The opinion of the court was delivered by: WEINSTEIN
WEINSTEIN, District Judge.
In 1959 a civil judgment for $22,704.11 was entered against defendant based upon his failure to pay wagering taxes from 1951 to 1953. Defendant agreed to liquidate this judgment by monthly payments of $7.50. Apparently he has made these payments, for the judgment, with interest, some ten years later has been reduced to $22,171.40.
The government has issued a subpoena requiring the judgment debtor to be examined in supplementary proceedings to determine whether his assets permit more expeditious payment of his debt. Predicated upon the wagering self-incrimination cases, the debtor moves (1) to vacate the judgment, (2) for return by the government of money paid on the judgment and, (3) for vacation of the subpoena issued against him. Defendant's motions must be denied.
Whether the underlying substantive theory in a civil action is valid or invalid, a money judgment obtained from a competent court operating in accordance with minimum standards of procedural due process extinguishes and supercedes the original claim. Restatement of Judgments, §§ 45, 47 (1942); Collins v. City of Wichita, Kansas, 254 F.2d 837 (10th Cir. 1958) (subsequent decisions of Supreme Court held procedure under which judgment obtained did not comply with due process). Cf. Polites v. United States, 364 U.S. 426, 433, 81 S. Ct. 202, 5 L. Ed. 2d 173 (1960) (prospective change in status as citizen; modification in substantive law after judgment); Lehman Co. of America v. Appleton Toy & Furniture Co., 148 F.2d 988 (7th Cir. 1945) (power to modify equitable decree in patent infringement action); Restatement of Judgments § 46 (1942). As the comment to section 47 of the Restatement of Judgments puts the matter:
"Where the plaintiff has obtained a valid and final personal judgment against the defendant, he can maintain further proceedings for the enforcement of the judgment in the State which rendered it. In such proceedings the defendant cannot collaterally attack the judgment. It is immaterial whether the judgment was erroneous, provided that it was not void [because the court lacked jurisdiction or denied due process]."

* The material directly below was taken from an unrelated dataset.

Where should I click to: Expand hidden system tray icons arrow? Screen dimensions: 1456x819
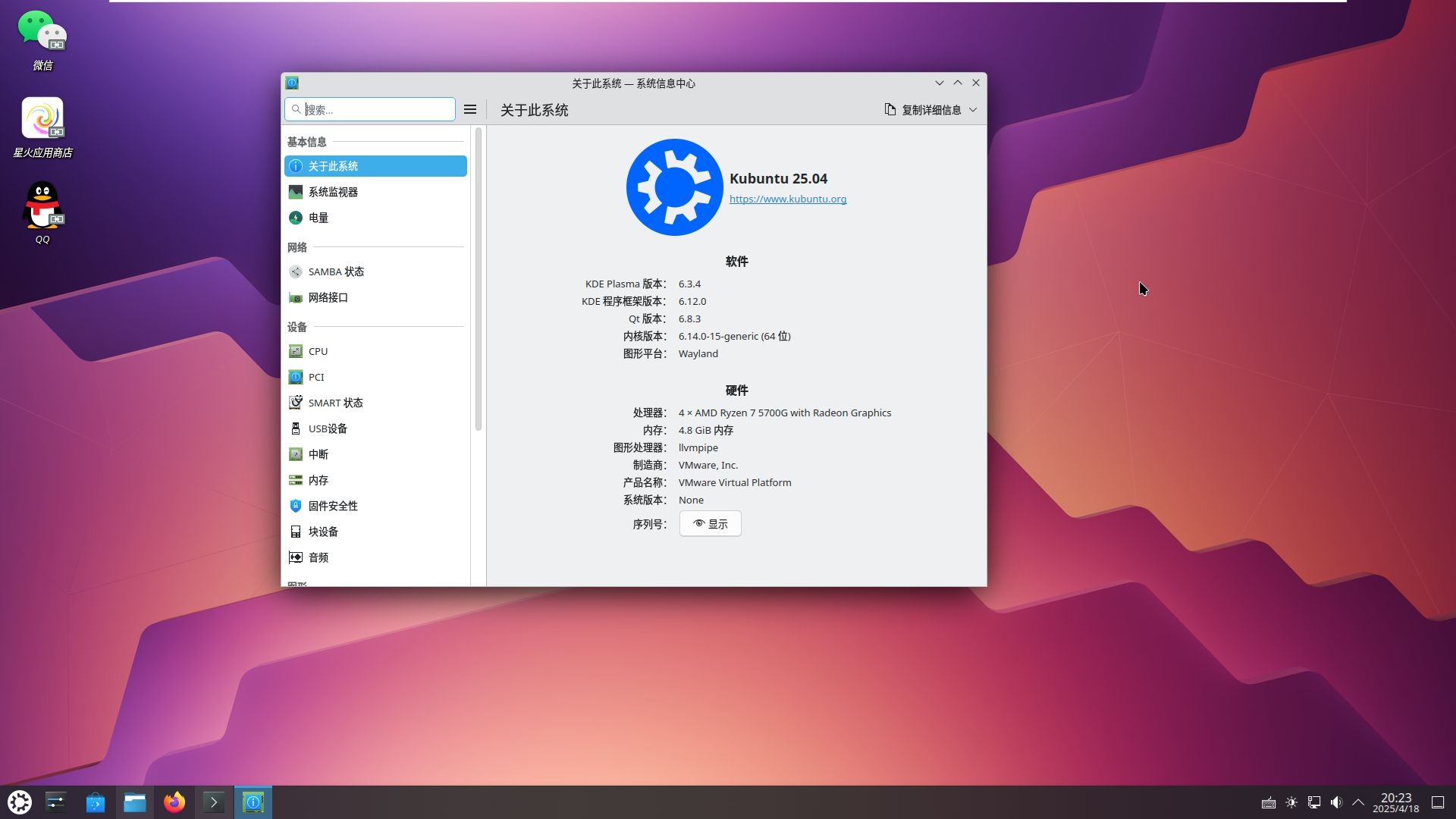[1358, 802]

Rule 60(b) of the Federal Rules of Civil Procedure cannot be used as a method of long delayed appeal to circumvent this basic rule of judgments.
Since the validity of the original claim for relief is now irrelevant, the issue of whether a judgment for failure to pay wagering excise taxes could now be obtained is not presented by these motions. Cf. Grosso v. United States, 390 U.S. 62, 69-70, n. 7, 88 S. Ct. 709, 714, n. 7, 19 L. Ed. 2d 906 (1968) ("We do not hold * * * either that the excise tax is as such constitutionally impermissible, or that a proper claim of privilege extinguishes liability for taxation").
Fear of self-incrimination in connection with pending supplementary proceedings designed to determine a person's ability to satisfy his judgment does not warrant quashing a subpoena. Some lines of inquiry may be unobjectionable. Any claim of privilege should be made with respect to specific questions so that the Court can make precise rulings protecting both the government and the witness. See, e.g., Hoffman v. United States, 341 U.S. 479, 71 S. Ct. 814, 95 L. Ed. 1118 (1951).
The motions are denied in all respects.